Ноги возобновляют работу.
«...этот ва-альс, ах этот ди-вный вальс», — всплывают заключительные слова куплета. «Как тебя встряхнуло!»
А лес — всё тот же. Стоит, посторонясь. Вот уйдем, и он вернётся. Будет неширокая просека. И тропинка. И девчушка с кринкой молока...
Впереди усиливается артобстрел.
— Сто пятьдесят мэмэ. Станцию обрабатывает. Вайнёде.
Старшина. Бредёт рядом. Правда, выкладка полегче. На то и начальство...
— Нам — туда?
— А что, неохота?
— Да уж дойти бы куда-нибудь, приткнуться. Обсушиться. Сгниём на ходу.
— Лучше уж так, чем во сырой земле, — философски замечает старшина. — Ладно, не унывай.
Ползём с рассвета, а о привале не слышно. Живот к позвоночнику прилип.
— Пожрать бы пора.
— Чтой-то ты, Кравченко, неинтеллигентно как-то выражаться стал. Опроститься надумал? Поторопись, не успеешь... А подпусти тебя сейчас к котлу — снова в санбат угодишь.

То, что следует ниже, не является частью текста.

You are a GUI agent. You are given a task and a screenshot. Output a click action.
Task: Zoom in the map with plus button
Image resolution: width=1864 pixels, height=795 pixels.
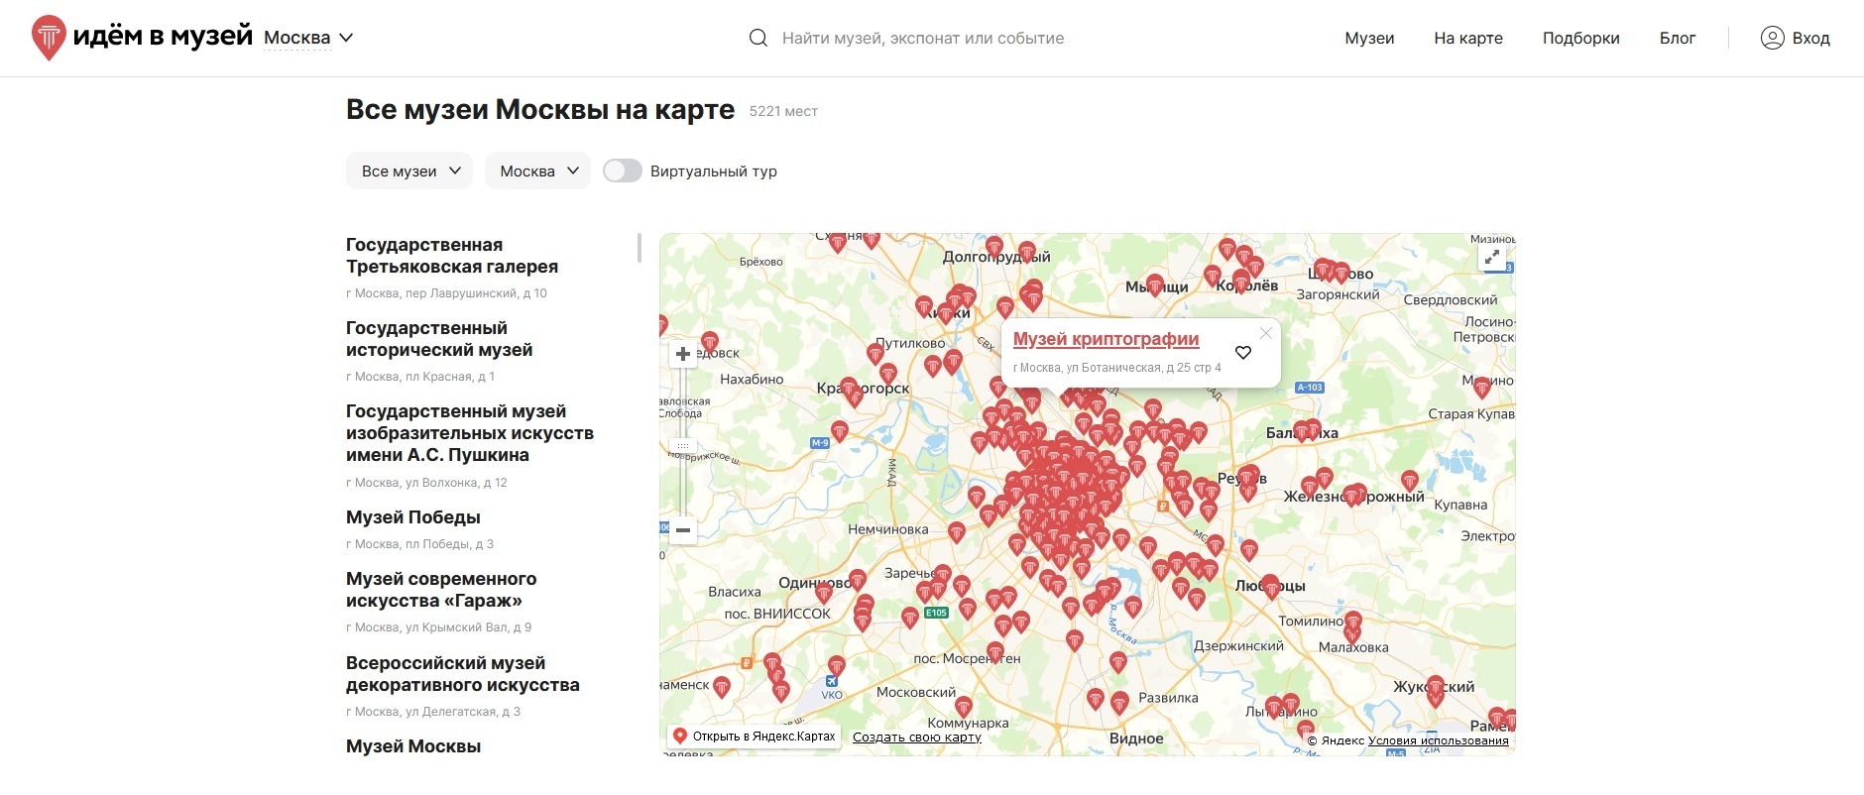pyautogui.click(x=683, y=354)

Забыть не может, как я в его роте дебютировал.
— Теперь я закалённый.
— Я вот как-то в одной книжке учёной читал: если испытываешь чувство голода, выпей медленно несколько глотков воды. Только медленно, не торопись, понаслаждайся. И через полчаса чувство голода пройдёт.
— Спасибо за ценный совет, товарищ старшина.
— Вот так-то оно лучше.
Над вершинами леса просматриваются тесовые крыши. Шлёпаем окраиной посёлка, там где-то продолжают рваться снаряды. И снова уходим в спасительный лес...
В наступившей темноте сменяем кого-то в траншее, заползаем в тёплые блиндажи. Теперь впереди — только немцы.
Неужели по этому месиву наступать будем?